= Protelean =

Class of parasitic organisms

Protelean organisms are widely regarded as a special class of parasites, often referred to as parasitoids. Protelean parasites refer to insects that begin the juvenile phase of their lives as parasites and ultimately destroy or consume their host to emerge as free-living adults. Defining attributes of Protelean parasitoids include a parasitic nature that is confined to the larval stage, destruction of a single host, and an independent mature stage. Other distinguishing characteristics include a body size similar to its host and a comparatively simple life style. Parasitoids and their hosts are typically in the same taxonomic class.

==Examples==
The most typical examples of such organisms are the parasitoidal Hymenoptera, Diptera, and some other insects, as well as the copepod Monstrilloida. Usually such insects are holometabolous, which preadapts them for such a life history because it implies that their larval stage of life is distinct from the adult stage.

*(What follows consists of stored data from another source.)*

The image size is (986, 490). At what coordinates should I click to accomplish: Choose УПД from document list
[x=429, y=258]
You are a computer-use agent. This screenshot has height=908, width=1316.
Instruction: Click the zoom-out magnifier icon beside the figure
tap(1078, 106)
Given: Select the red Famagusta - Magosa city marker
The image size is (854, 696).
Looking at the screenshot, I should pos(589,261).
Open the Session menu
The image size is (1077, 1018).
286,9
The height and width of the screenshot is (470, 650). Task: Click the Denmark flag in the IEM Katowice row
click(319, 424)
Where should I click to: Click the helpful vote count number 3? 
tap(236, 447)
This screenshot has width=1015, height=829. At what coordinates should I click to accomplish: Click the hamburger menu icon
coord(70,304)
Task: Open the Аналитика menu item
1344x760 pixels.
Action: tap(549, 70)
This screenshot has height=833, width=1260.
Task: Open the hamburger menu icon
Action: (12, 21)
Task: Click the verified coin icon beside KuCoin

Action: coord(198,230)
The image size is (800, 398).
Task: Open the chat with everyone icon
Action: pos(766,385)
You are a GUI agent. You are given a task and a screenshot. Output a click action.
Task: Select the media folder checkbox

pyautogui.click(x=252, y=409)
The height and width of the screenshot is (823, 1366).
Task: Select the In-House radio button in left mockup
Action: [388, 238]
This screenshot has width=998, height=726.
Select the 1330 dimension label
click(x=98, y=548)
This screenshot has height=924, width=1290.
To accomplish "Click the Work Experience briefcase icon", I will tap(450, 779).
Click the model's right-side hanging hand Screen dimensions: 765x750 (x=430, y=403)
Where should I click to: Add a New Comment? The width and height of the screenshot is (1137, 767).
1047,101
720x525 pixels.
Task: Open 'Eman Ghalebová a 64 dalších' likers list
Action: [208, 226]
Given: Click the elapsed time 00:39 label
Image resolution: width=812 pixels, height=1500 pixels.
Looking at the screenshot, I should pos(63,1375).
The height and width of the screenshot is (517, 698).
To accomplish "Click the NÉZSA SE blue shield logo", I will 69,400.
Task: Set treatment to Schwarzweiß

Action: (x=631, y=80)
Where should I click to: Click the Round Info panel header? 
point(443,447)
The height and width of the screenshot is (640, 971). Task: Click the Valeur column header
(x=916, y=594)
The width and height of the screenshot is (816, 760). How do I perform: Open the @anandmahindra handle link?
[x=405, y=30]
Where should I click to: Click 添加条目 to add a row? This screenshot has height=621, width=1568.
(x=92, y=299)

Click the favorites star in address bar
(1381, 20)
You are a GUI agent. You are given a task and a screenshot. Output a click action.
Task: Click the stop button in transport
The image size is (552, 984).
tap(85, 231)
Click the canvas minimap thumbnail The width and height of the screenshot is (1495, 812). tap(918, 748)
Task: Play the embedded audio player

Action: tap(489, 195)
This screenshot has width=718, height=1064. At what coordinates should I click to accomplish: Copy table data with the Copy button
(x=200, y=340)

There are however many other ranges of protelean organisms, such as early instars of certain species of mites that attack other Arthropoda. Allothrombium pulvinium, more commonly referred to as the velvet mite, is an example of a protelean parasite that infects aphids in its larval stage. The larvae are ectoparasitic, while the deutonymphs and mature mites are independent, with the mature adults ultimately becoming predators of aphids.